Sjafrie, teman sekelas Prabowo di Akademi Militer yang lulus pada 1974, menjadi orang kepercayaan Prabowo untuk urusan pertahanan. Adapun Teddy, mantan asisten ajudan Presiden Joko Widodo, berperan mengatur jadwal dan tamu presiden, termasuk menjadi penghubung Prabowo dengan Ketua Umum Partai Demokrasi Indonesia Perjuangan Megawati Soekarnoputri. Para menteri harus berkomunikasi dengan Teddy sebelum bisa melapor kepada Prabowo.

Di bidang lingkungan, pemerintahan Prabowo mencerminkan wajah bermuka dua. Di depan masyarakat internasional, ia dan para menterinya mendengungkan komitmen Indonesia dalam gerakan meredam pemanasan suhu bumi. Tapi, di dalam negeri, kebijakan 100 hari sama sekali belum menyentuh akar persoalan, yakni konflik akibat eksploitasi sumber daya alam. Ia bahkan mengatakan kebun sawit tak menyebabkan deforestasi. Prabowo melihat potensi sumber daya alam sebatas komoditas untuk membiayai program-program prioritasnya. 

Di masa bulan madu pemerintahan baru ini, tingkat kepercayaan investor terhadap Indonesia juga rendah. Gejala ini tampak dari tingginya imbal hasil atau yield surat berharga negara. Pemicunya adalah lemahnya perumusan kebijakan yang berujung pada melempemnya kepercayaan pelaku usaha. Kabinet Prabowo masih bergantung pada program populis, seperti makan bergizi gratis; pemutihan utang usaha mikro, kecil, dan menengah; pembukaan lahan sawah; serta pemeriksaan kesehatan gratis. Masalahnya, sejumlah program tidak ditopang kecukupan anggaran. Investor ragu akan keberlanjutan program populis Prabowo. 

•••

MENJELANG 100 hari kabinet Prabowo Subianto, kami memutuskan untuk melihat apa yang telah ia perbuat dan menyajikannya dalam sebuah edisi khusus. Meski Prabowo tak menetapkan target 100 hari kerja kabinetnya, penting untuk menilik arah pemerintahan dengan memeriksa janji-janji presiden baru. Ada yang bilang, 100 hari adalah masa bulan madu untuk melihat kinerja sebuah pemerintahan dalam lima tahun ke depan.

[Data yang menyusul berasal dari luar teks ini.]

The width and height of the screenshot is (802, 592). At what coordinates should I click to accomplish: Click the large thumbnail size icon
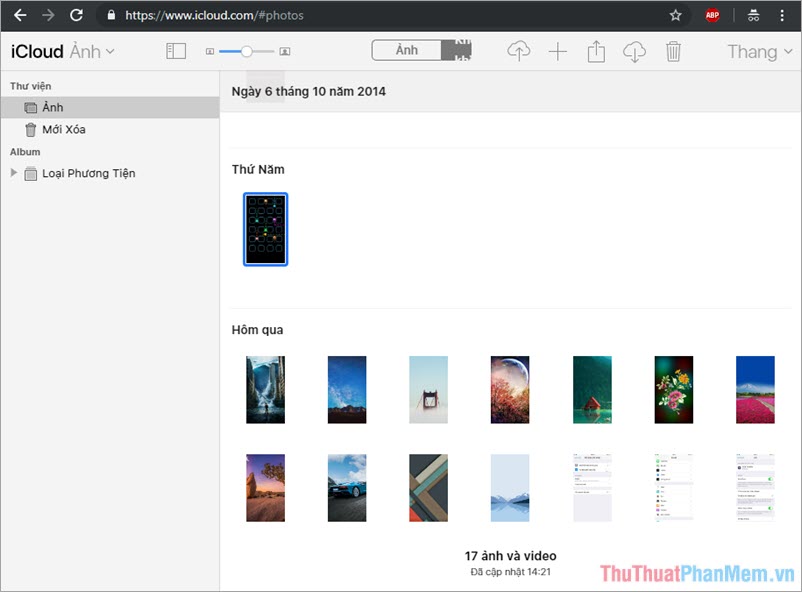[285, 51]
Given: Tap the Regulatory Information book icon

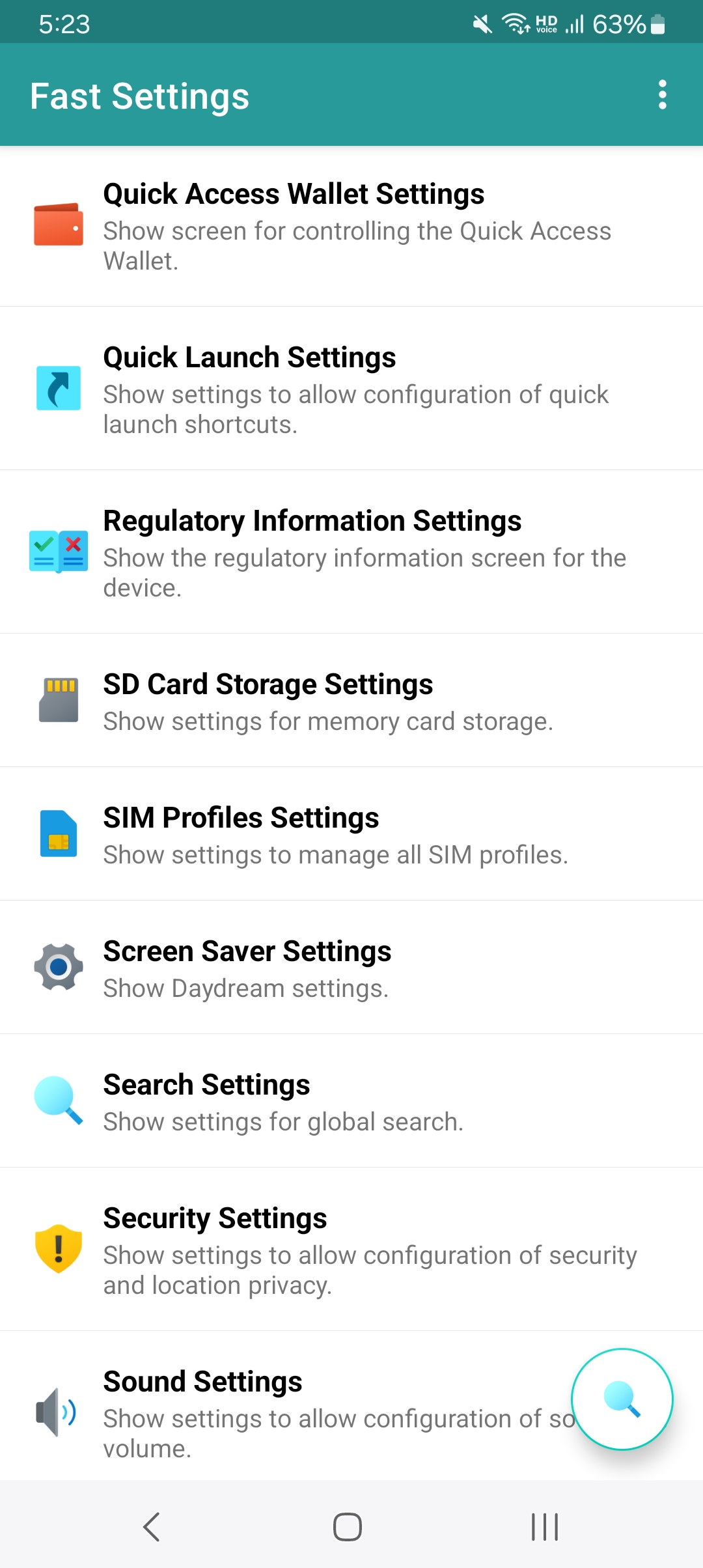Looking at the screenshot, I should pos(59,552).
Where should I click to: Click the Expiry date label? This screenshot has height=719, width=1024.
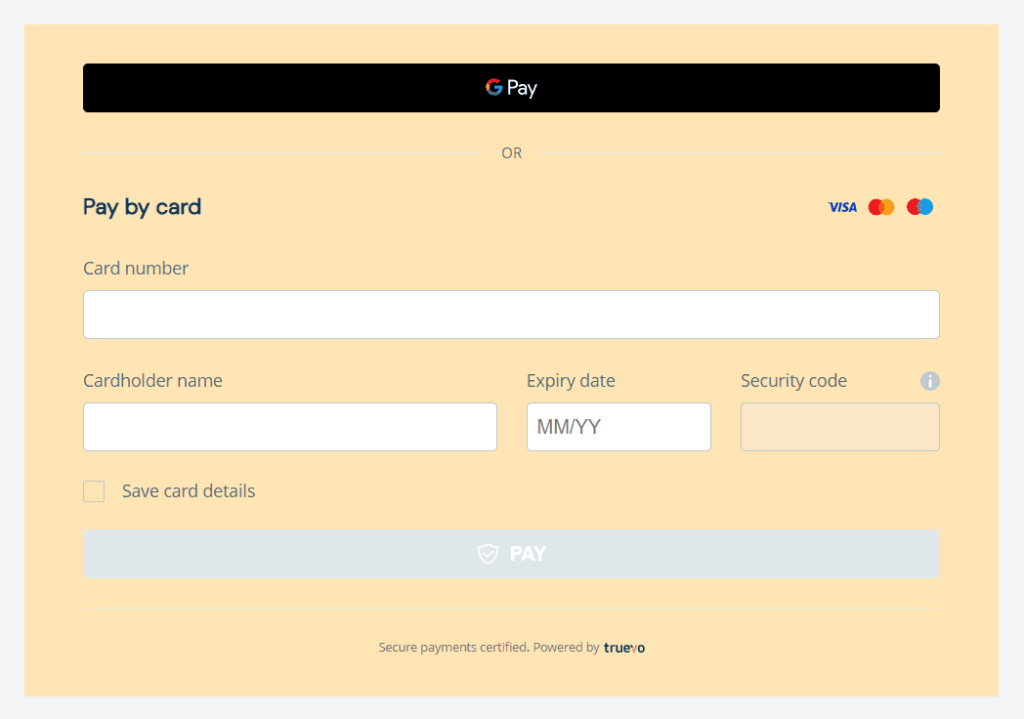pyautogui.click(x=570, y=381)
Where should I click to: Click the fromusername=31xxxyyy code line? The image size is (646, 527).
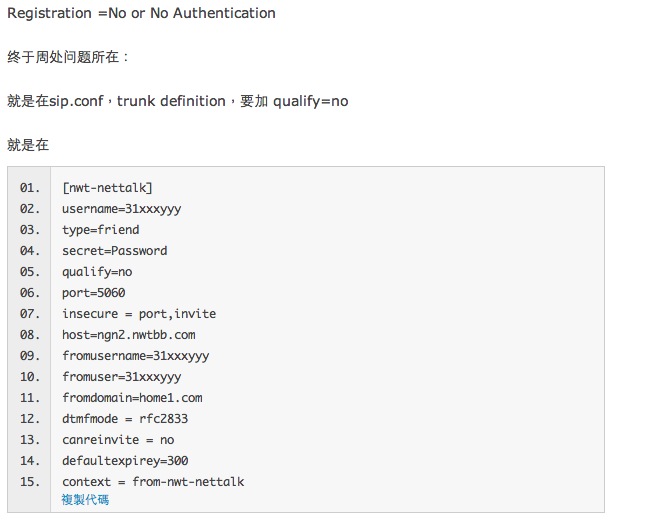point(135,356)
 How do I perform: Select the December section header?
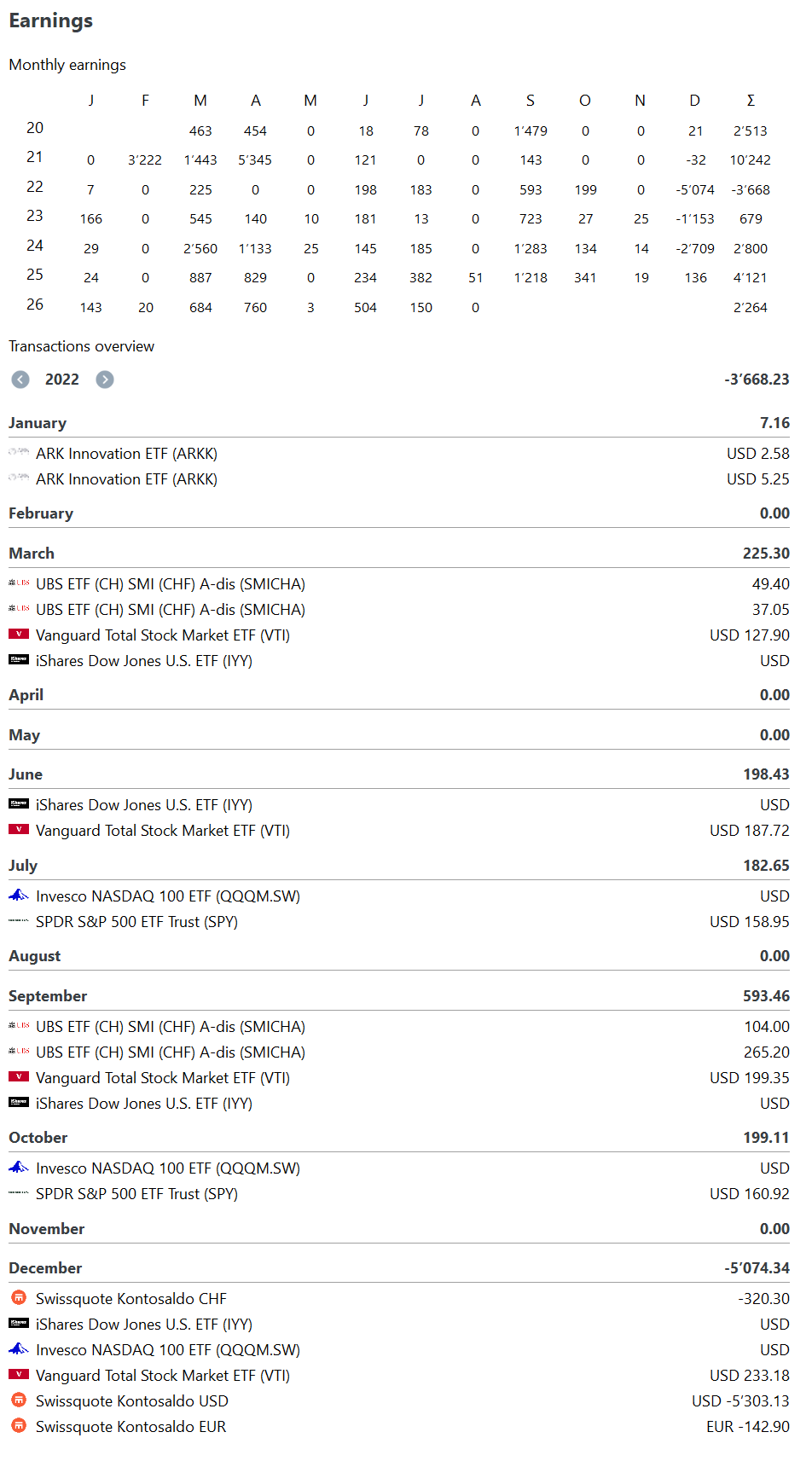click(x=399, y=1268)
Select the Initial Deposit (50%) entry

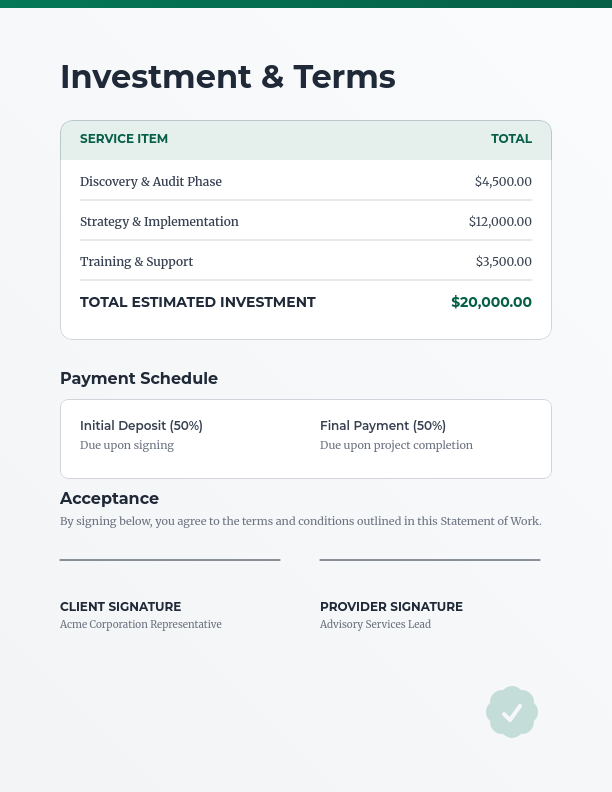(x=141, y=426)
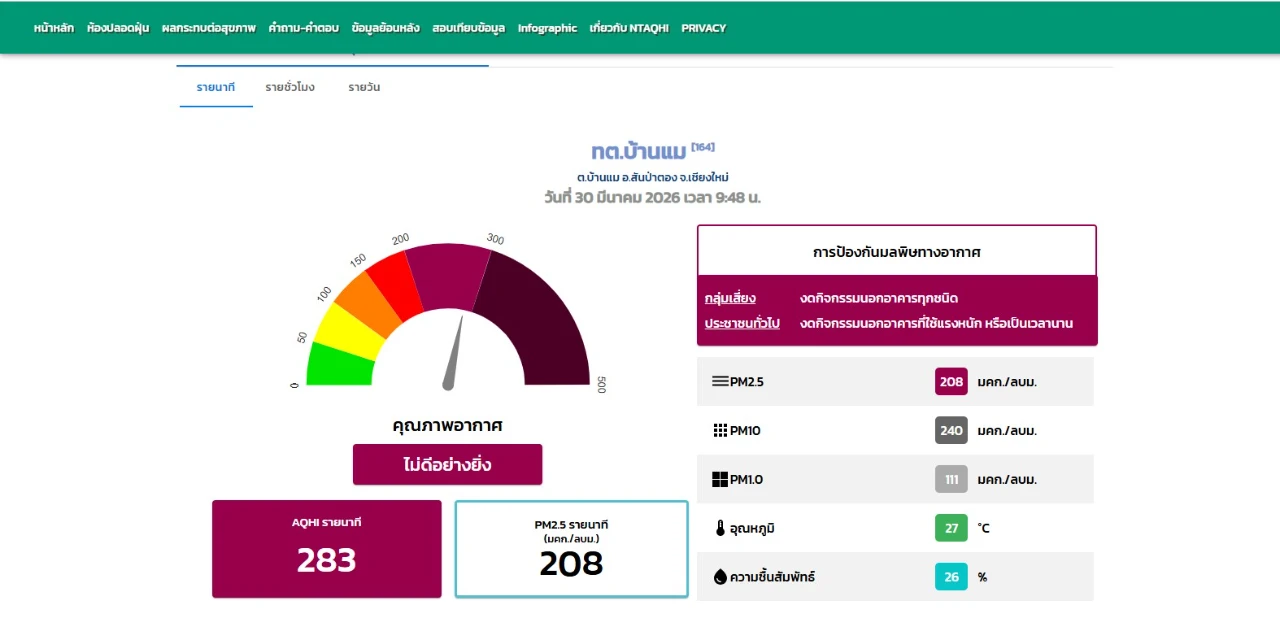Open the หน้าหลัก menu item
The width and height of the screenshot is (1280, 621).
[53, 28]
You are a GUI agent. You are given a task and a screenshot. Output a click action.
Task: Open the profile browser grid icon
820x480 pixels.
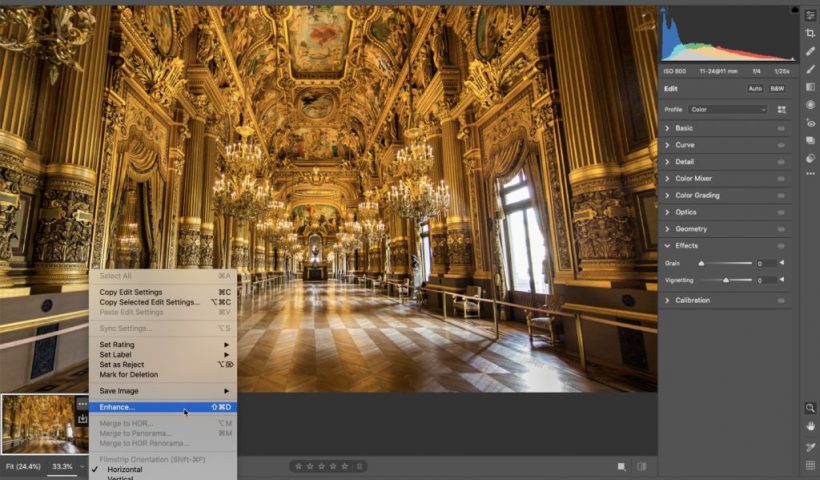point(782,109)
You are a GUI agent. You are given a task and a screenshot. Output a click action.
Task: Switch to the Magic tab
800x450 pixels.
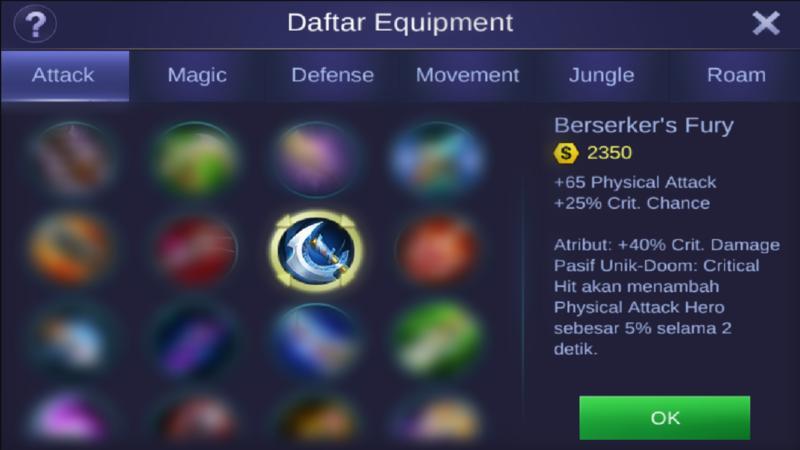click(197, 76)
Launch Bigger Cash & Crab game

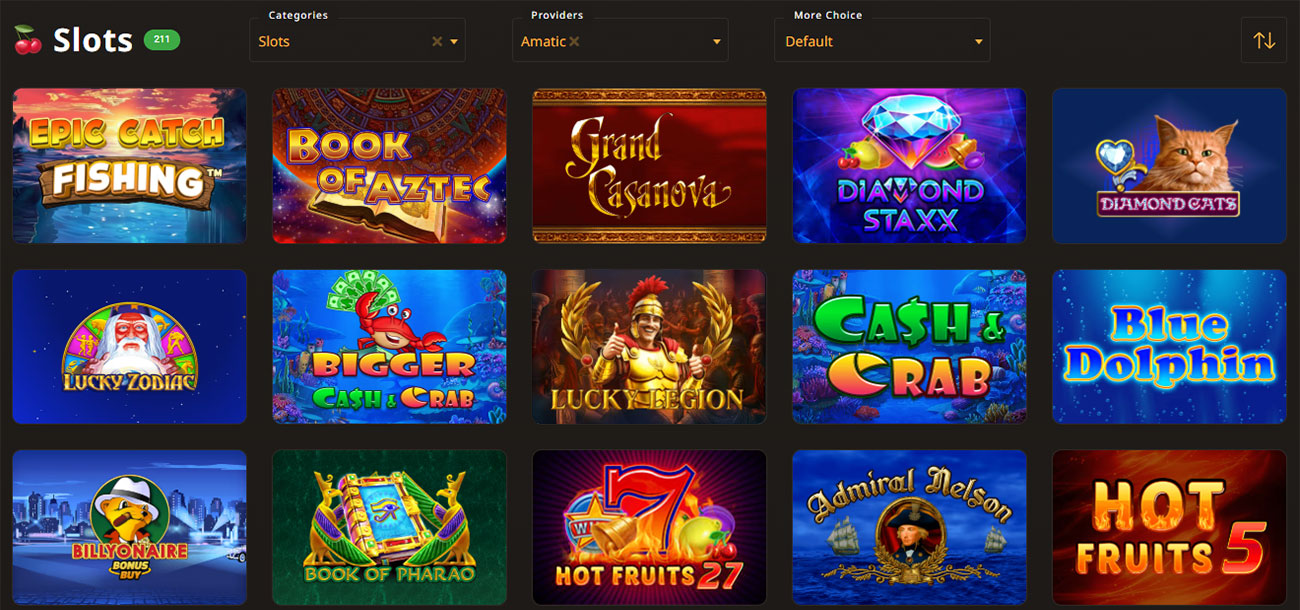[x=389, y=346]
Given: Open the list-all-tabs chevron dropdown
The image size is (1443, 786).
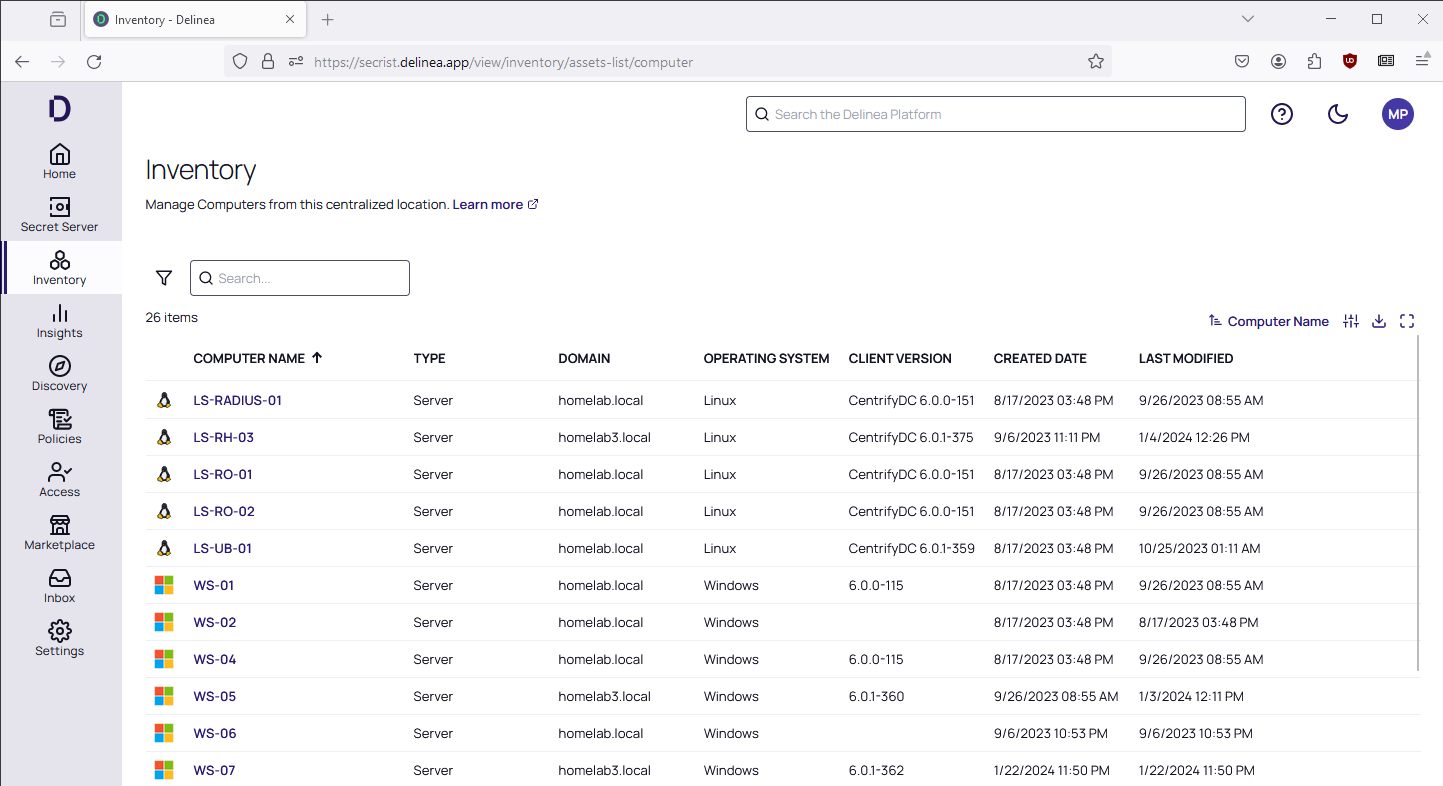Looking at the screenshot, I should coord(1247,18).
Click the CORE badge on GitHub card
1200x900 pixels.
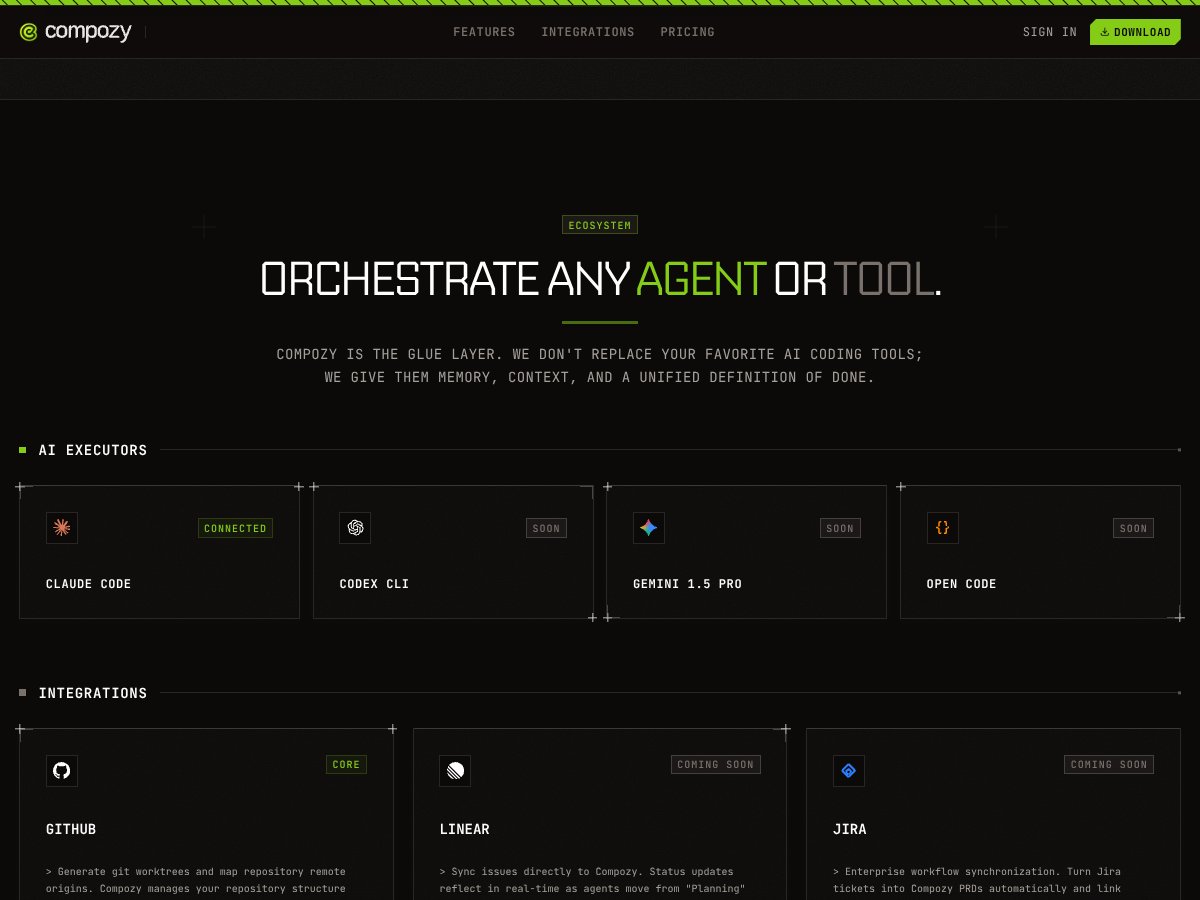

Rapat redaksi menyepakati bahwa tema besar edisi 100 hari pemerintahan Prabowo adalah tata kelola pemerintahan yang demokratis, transparan, dan akuntabel—salah satu amanat reformasi yang kerap terpinggirkan dalam pemerintahan Joko Widodo. Di masa kampanye, Prabowo menjanjikan pemerintahan yang bersih, menyetop kebocoran anggaran, dan menegakkan hukum.

Dalam buku Paradoks Indonesia dan Solusinya, Prabowo terlihat memiliki solusi atas pelbagai problem ruwet Indonesia. Dalam buku pamflet yang terbit pada 2022 itu, Prabowo mengurai masalah dan menyodorkan solusi jitu memperbaiki Indonesia. Edisi khusus 100 hari kabinet ini sekaligus memeriksa kesesuaian analisis Prabowo itu dengan implementasinya ketika ia memimpin Indonesia.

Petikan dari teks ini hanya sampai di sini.